Error: LaTeX failed to compile clt_and_t-distribution.tex. See https://yihui.org/tinytex/r/#debugging for debugging tips.
In system2(..., stdout = if (use_file_stdout()) f1 else FALSE, stderr = f2) :
Execution halted

No LaTeX installation detected (LaTeX is required to create PDF output). You should install a LaTeX distribution for your platform: https://www.latex-project.org/get/

If you are not sure, you may install TinyTeX in R: tinytex::install_tinytex()

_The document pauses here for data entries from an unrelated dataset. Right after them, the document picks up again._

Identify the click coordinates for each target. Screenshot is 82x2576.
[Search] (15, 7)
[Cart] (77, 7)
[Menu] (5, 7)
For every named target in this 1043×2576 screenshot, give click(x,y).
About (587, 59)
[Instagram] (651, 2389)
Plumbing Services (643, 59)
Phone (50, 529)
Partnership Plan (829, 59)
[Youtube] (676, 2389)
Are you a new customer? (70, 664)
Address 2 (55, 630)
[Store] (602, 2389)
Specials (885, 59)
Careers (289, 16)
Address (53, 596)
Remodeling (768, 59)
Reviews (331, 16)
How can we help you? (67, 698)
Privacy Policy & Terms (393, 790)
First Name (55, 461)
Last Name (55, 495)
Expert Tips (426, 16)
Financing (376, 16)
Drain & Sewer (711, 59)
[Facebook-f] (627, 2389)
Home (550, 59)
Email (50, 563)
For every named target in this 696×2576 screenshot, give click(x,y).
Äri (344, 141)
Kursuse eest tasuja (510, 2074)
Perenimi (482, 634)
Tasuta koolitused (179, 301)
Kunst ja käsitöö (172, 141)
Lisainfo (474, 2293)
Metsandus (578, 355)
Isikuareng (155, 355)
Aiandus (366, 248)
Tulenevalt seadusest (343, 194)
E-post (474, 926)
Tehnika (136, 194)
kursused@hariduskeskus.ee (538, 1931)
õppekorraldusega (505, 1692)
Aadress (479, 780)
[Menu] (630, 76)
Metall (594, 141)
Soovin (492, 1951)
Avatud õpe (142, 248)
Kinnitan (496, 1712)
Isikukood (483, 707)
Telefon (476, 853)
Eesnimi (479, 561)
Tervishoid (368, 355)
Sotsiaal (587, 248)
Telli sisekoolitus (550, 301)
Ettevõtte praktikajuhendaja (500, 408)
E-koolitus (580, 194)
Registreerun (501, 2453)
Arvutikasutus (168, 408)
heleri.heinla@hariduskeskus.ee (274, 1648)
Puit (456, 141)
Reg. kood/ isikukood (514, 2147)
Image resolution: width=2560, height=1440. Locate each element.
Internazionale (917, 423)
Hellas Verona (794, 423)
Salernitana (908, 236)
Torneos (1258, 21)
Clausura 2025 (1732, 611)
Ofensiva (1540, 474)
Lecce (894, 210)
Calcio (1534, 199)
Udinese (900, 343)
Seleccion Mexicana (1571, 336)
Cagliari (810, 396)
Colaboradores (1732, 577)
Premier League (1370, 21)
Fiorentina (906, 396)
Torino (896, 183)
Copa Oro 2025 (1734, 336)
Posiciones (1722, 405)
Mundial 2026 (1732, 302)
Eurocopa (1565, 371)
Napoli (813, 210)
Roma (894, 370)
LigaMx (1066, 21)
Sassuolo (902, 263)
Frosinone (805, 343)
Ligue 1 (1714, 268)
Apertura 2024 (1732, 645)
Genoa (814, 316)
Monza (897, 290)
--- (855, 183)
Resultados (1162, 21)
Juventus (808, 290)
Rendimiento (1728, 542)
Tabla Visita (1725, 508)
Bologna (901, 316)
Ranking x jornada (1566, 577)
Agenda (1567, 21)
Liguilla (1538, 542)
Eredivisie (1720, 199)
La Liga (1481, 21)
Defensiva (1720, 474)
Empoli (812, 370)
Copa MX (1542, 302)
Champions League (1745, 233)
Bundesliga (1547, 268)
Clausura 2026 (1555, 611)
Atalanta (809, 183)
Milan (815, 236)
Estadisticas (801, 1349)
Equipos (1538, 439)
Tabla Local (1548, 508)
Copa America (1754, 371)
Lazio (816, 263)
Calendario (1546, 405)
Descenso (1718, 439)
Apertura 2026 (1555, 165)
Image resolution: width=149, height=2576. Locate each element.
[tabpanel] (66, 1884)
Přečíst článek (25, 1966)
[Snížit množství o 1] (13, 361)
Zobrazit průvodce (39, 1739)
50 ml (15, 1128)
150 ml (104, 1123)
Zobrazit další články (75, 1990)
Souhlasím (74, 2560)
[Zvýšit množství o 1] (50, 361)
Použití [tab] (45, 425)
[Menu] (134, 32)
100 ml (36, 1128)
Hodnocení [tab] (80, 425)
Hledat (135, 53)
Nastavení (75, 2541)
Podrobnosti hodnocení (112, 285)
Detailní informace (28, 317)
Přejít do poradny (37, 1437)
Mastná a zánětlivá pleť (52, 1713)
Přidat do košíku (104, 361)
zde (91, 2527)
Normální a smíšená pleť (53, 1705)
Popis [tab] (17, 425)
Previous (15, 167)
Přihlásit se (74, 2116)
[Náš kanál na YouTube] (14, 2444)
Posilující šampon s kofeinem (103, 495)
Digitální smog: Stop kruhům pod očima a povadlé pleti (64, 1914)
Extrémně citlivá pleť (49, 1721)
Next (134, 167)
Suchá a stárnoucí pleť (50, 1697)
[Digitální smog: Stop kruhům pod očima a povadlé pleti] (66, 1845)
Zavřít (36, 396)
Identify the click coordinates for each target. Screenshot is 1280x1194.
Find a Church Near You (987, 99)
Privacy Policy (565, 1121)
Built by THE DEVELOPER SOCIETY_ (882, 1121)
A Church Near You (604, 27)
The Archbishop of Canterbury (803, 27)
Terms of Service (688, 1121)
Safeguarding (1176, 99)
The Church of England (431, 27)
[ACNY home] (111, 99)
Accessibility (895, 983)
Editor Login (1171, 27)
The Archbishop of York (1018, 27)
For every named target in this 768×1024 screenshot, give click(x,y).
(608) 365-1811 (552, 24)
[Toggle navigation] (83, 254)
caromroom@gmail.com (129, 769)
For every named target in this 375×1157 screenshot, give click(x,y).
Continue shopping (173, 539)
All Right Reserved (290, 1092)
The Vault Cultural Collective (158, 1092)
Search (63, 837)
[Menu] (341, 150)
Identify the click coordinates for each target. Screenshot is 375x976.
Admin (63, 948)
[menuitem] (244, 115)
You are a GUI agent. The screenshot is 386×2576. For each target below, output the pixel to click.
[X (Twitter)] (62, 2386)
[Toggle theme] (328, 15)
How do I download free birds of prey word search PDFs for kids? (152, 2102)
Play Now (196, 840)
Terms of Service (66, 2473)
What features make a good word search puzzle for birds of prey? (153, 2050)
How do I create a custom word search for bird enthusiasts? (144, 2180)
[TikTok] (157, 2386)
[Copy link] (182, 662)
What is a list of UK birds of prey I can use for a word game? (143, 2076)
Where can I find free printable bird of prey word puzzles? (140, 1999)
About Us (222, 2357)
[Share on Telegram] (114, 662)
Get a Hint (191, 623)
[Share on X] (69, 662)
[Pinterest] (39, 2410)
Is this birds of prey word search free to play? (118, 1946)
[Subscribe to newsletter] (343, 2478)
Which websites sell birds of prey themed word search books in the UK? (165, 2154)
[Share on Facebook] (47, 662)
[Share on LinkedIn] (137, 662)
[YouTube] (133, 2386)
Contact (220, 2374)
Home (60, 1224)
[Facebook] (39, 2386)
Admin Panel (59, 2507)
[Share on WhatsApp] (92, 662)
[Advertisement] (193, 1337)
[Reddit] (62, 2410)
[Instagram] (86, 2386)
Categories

Otherwise consider MiKTeX on Windows - http://miktex.org

MacTeX on macOS - https://tug.org/mactex/

Linux: Use system package manager


I tried to install the TinyTex by using the function and this is what I got:

> tinytex::install_tinytex()
trying URL 'http://mirror.ctan.org/systems/texlive/tlnet/install-tl.zip'
Content length 339 bytes

trying URL 'https://yihui.org/gh/tinytex/tools/pkgs-custom.txt'
Content length 81 bytes

trying URL 'https://yihui.org/gh/tinytex/tools/tinytex.profile'
Content length 81 bytes

Starting to install TinyTeX to C:\Users\DEEP & AVRA\AppData\Roaming/TinyTeX. It will take a few minutes.
'A~1\AppData\Local\Temp\RtmpU7qBGQ\install-tl-20200509\' is not recognized as an internal or external command,
operable program or batch file.
'perl' is not recognized as an internal or external command,
operable program or batch file.
Please quit and reopen your R session and IDE (if you are using one, such as RStudio or Emacs) and check if tinytex:::is_tinytex() is TRUE.
Warning message:
In file.remove("TinyTeX/install-tl.log") :
cannot remove file 'TinyTeX/install-tl.log', reason 'No such file or directory'
>


I quit my R session and reopened it and entered as prompted to check if it was installed. This is what I got:

> tinytex:::is_tinytex()
[1] FALSE
>


Can anyone help me out?
I don't know where I'm going wrong.

BTW, this is the file that I'm trying to knit to pdf:

---
title: "Central Limit Theorem and t-distribution"
output: pdf_document
layout: page
---

{r options, echo=FALSE}
library(knitr)
opts_chunk$set(fig.path=paste0("figure/", sub("(.*).Rmd","\\1",basename(knitr:::knit_concord$get('infile'))), "-"))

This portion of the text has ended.